Asocio la lluvia con momentos felices en mi niñez, desayunando pan tostado en la vieja cocina con techo de lámina. Mi mamá de buen humor, sin regañarme por nada. Creo que la lluvia predispone a la gente a compartir la mesa, platicar mientras se disfuta un chocolate caliente o un café con pan. Por eso se siente muy bonito estar en un restaurante, comiendo algo delicioso, guarecidos de la lluvia que se observa a través de los ventanales.
La lluvia me hace recordar mi primer día de clases. Nadie me dijo de qué se trataba, nadie me preparó. Ni siquiera había pasado por la transición del "kínder", porque antes eso no era tan común ni mucho menos obligatorio. Un buen día mis hermanas me bañaron y me pusieron ropa bonita; pensé que íbamos a salir de paseo y no pregunté nada cuando Lola me llevó a unas pocas cuadras de la casa. Entramos a la escuela, donde una señorita apuntó mi nombre en una libreta, luego hizo salir a mi hermana y cerró la puerta que en esos años me parecía enorme. Inmediatamente empecé a dar alaridos, pidiendo que me dejaran salir para regresar con mi hermana.
Lola se quedó tras la puerta, y yo la veía a través de la celosía; no me decía nada pero en su cara seria yo entendí que le daba tristeza verme así pero no podía hacer nada al respecto. No sé muy bien qué pasó después, sólo recuerdo que nos llevaron a uno de los salones y yo estuve toda la tarde llorando y pensando, sin hacer el menor caso a lo que decía la maestra, observando a través de la puerta las pequeñas ondas que producían las gruesas gotas de lluvia al caer sobre el patio inundado.
Cuando yo tenía unos 11 años, mi hermana Carmen dejó la casa de mamá para irse a vivir a su propia casa junto con Mireya su hija. Yo estaba tan apegado a ella que me empeñé en mudarme junto con ella, y lo conseguí después de mucho rogarle a mamá que me dejara ir. Recuerdo muy bien que eran los primeros días de septiembre, y en el trayecto de la Independencia a San Martín viajábamos en el VW de Rubén en medio de un fuerte aguacero. Era la primera vez que veía el río Santa Catarina lleno de agua lodosa, avanzando con una fuerte corriente.
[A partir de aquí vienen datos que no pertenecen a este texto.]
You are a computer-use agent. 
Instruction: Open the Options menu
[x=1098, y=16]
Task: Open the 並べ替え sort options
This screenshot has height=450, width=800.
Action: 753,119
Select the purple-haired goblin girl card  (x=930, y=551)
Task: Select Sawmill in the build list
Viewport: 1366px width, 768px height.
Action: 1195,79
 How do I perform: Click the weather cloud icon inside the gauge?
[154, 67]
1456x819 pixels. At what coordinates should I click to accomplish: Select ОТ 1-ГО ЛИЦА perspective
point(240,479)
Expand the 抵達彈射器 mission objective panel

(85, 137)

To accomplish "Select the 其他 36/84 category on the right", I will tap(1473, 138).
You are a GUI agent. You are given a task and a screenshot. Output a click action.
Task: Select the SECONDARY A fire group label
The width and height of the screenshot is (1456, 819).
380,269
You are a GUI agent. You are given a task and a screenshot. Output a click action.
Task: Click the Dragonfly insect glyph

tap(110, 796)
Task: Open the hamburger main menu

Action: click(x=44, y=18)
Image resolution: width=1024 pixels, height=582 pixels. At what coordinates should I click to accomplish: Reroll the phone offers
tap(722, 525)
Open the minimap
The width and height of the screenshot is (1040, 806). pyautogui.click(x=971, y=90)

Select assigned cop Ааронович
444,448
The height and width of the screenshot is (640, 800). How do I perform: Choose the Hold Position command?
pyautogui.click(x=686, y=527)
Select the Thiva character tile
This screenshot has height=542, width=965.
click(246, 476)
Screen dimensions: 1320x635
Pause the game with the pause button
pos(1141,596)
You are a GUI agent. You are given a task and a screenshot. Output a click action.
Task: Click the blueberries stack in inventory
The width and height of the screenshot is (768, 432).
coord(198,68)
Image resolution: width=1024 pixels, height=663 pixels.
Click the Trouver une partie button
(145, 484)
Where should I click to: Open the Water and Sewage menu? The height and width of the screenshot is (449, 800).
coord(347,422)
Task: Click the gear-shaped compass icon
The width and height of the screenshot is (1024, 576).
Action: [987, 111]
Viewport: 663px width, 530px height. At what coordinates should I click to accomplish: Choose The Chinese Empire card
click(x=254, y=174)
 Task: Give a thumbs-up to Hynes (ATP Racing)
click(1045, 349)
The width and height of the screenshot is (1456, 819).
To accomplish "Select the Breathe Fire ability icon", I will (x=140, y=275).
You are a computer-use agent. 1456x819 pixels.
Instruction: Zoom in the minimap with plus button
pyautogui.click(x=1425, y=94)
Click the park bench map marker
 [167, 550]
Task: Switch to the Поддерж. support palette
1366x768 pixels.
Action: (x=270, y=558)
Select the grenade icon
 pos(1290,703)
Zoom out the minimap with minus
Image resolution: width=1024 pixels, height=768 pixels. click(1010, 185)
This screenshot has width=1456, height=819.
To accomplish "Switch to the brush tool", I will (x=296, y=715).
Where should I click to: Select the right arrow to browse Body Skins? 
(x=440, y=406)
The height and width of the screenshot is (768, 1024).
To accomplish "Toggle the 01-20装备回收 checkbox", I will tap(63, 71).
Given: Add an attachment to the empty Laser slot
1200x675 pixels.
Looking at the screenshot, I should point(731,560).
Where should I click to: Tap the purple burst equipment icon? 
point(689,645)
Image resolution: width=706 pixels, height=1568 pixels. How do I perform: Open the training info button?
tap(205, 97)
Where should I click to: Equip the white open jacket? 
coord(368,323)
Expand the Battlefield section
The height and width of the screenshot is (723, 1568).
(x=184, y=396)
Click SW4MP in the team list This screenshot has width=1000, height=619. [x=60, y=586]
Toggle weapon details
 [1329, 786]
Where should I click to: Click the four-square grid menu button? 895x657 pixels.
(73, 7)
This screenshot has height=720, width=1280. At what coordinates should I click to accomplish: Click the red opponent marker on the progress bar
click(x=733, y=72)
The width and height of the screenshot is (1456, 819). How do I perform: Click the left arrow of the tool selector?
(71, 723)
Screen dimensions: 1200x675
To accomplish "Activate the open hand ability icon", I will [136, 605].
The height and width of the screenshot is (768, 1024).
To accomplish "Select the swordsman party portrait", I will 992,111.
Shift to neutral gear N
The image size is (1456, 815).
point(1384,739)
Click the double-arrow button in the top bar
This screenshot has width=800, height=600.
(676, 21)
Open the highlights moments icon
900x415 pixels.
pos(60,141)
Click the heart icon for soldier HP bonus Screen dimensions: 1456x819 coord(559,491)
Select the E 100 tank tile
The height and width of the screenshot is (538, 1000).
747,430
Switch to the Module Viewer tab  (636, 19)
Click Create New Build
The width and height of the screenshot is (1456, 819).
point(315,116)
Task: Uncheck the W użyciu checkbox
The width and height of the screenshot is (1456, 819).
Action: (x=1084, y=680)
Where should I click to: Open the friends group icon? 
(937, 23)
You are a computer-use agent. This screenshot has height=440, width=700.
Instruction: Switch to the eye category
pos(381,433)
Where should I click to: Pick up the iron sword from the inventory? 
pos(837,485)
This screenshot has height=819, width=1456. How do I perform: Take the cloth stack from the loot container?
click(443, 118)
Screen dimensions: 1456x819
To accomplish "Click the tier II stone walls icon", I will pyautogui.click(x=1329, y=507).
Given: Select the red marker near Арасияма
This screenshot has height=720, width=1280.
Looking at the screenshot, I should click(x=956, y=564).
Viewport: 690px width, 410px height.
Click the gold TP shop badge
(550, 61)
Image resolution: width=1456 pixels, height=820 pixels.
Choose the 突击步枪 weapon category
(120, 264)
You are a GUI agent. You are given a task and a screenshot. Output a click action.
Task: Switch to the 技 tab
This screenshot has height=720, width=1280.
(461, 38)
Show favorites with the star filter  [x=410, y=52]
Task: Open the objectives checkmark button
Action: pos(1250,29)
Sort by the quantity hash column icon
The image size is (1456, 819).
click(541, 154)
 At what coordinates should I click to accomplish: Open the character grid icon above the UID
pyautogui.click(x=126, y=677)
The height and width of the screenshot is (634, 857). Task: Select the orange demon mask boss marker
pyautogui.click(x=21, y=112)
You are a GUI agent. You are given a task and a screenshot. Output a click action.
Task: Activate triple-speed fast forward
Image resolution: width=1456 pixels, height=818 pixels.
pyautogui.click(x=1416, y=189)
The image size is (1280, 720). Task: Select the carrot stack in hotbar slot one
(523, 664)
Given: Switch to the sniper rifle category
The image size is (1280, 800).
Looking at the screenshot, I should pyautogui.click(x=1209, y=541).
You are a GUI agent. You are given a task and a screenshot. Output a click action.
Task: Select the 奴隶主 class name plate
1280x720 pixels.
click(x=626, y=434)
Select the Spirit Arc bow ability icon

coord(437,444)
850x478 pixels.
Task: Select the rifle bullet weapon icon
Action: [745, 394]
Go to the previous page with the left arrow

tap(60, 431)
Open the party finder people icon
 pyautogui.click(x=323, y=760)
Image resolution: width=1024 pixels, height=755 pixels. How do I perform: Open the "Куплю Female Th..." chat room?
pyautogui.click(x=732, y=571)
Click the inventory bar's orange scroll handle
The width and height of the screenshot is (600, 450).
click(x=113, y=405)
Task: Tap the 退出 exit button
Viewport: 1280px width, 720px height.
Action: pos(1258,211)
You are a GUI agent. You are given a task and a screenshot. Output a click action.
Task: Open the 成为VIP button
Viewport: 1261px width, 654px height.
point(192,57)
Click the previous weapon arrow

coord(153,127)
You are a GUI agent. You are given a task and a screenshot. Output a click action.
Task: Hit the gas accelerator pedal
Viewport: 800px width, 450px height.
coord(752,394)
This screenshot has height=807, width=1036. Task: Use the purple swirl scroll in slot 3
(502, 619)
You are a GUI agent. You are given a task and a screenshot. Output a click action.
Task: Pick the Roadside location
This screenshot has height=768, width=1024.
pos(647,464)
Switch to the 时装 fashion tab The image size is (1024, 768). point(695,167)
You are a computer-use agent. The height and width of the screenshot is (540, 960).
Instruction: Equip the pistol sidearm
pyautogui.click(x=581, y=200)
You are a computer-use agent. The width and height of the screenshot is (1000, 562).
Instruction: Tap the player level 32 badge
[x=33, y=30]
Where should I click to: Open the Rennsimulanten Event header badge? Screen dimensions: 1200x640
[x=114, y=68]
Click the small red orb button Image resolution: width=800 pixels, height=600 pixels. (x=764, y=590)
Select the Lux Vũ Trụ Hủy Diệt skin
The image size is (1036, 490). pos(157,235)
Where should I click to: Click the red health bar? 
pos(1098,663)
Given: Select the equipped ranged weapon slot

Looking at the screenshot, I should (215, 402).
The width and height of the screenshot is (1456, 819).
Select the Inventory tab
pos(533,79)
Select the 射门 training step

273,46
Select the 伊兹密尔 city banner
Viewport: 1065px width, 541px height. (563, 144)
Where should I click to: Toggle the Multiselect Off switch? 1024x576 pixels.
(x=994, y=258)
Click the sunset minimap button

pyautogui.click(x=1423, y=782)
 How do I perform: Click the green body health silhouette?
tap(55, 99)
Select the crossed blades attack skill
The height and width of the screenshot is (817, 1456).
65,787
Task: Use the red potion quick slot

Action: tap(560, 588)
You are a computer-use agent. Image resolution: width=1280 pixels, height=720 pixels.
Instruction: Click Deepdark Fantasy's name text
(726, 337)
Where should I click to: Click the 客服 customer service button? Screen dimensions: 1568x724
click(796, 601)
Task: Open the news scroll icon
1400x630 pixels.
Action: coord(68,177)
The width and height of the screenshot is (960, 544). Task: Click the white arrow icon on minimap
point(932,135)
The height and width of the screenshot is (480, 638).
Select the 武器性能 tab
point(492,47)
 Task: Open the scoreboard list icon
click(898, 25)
La lluvia casi echa a perder mis fiestas de cumpleaños, cuando estaba en tercero y en cuarto de primaria. Híjole, después del esfuerzo y los ruegos que me había costado convencer a mamá de que me hiciera un pastel, con su betún blanco sabor a limón. Casi daban las cuatro y la lluvia que no paraba, pero afortunadamente escampaba de pronto y en eso empezaban a llegar mis compañeros.
La lluvia en general significa bendición, recibir regalos y recompensas largamente esperados. La lluvia calma la sed de la tierra. Las plantas y las personas se refrescan, tienen una mejor cara. Por eso canta Jesús Adrián Romero: "Abre los cielos sobre nosotros / abre los cielos, Señor, haz llover...".